2) Diet healthy eating is suitable for general well-being, but some modifications can specifically help with menopausal symptoms. Specific triggers like caffeine, spicy foods, smoking and alcohol can set off uncomfortable hot flashes, and avoiding them is better. Some foods contain plant estrogens called isoflavones, e.g., soybeans, chickpeas, lentils, flaxseed, fruits, and vegetables. Including these in the diet can help with the uncomfortable symptoms. Adequate daily calcium consumption is essential for reasonable bone health calcium requirement in menopausal women is more than required in pregnancy (1.5 gms/day Vs 1.2 gms/day). Calcium supplements might be a good idea if diet alone does not meet this daily requirement. Since reproductive hormones also keep cholesterol in check, a low-cholesterol diet is essential for cardiovascular health in menopausal.

3) Hot flashes can also be triggered by hot weather, tight clothes, anxiety and stress. Wearing loose, comfortable clothing and keeping the house (especially the bedroom) cool and well-ventilated can help with these distressing hot flashes and ensure better sleep.

4) Dealing with anxiety, depression, mood changes, irritability and energy loss can be difficult. If lifestyle modifications do not help, seeking a doctor’s advice would be a good idea. Sometimes antidepressants or hormone therapy may be required. Support groups and counselling can also be helpful tools in dealing with these symptoms.

5) Sometimes, difficulty concentrating or minor memory lapses can be a part of the menopausal transition. Activities like crossword puzzles, word games, sudoku, reading etc., can help keep the brain stimulated.

6) Getting pregnant becomes impossible after menopause, but in the perimenopausal period, there is a possibility. Therefore, some contraception should be used until menopause is fully achieved.

7) Decrease in sex drive and vaginal dryness causing painful intercourse sometimes makes it difficult for menopausal women to enjoy sex. Vaginal dryness can be treated with hormonal gels, making it possible to have intimacy again. Emotional support from one’s partner at this stage is paramount.

8) Hormone replacement therapy (HRT) with estrogen or a combination of estrogen and progesterone is prescribed to help women tide over this transitional phase if symptoms are severe. However, some risks associated with HRT include increased endometrial or uterine cancer and thrombo-embolism ( formation of blood clots leading to deep vein thrombosis, pulmonary embolism or stroke). Therefore, it is only recommended to relieve menopausal symptoms such as hot flashes, vaginal dryness or urinary symptoms – under strict medical supervision, taking into account your medical history, family history and risk factors.
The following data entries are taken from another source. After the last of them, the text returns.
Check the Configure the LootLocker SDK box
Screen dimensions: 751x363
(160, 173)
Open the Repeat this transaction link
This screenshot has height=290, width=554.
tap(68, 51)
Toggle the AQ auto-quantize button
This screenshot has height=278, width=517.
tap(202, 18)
9) Regular checkups of blood cholesterol levels, sugar levels, blood pressure and bone densitometry can allow for specific, timely pharmacological interventions for controlling osteoporosis, hypertension, diabetes and high cholesterol. These would help in preventing heart disease and fractures later in life.

10) Visiting the gynaecologist regularly are a top priority and not only allows doing a clinical pelvic and breast examination along with a pap smear, but it is an opportunity to discuss menopausal issues and make informed decisions about the best form of therapy.

In conclusion, if tackled correctly, perimenopause can be a positive period in life. Lifestyle interventions like exercise and diet, regular health checkups, support groups and pharmacological medications can improve quality of life. Always be open with the healthcare provider so that she can help optimize the sense of well-being and minimize long-term health hazards.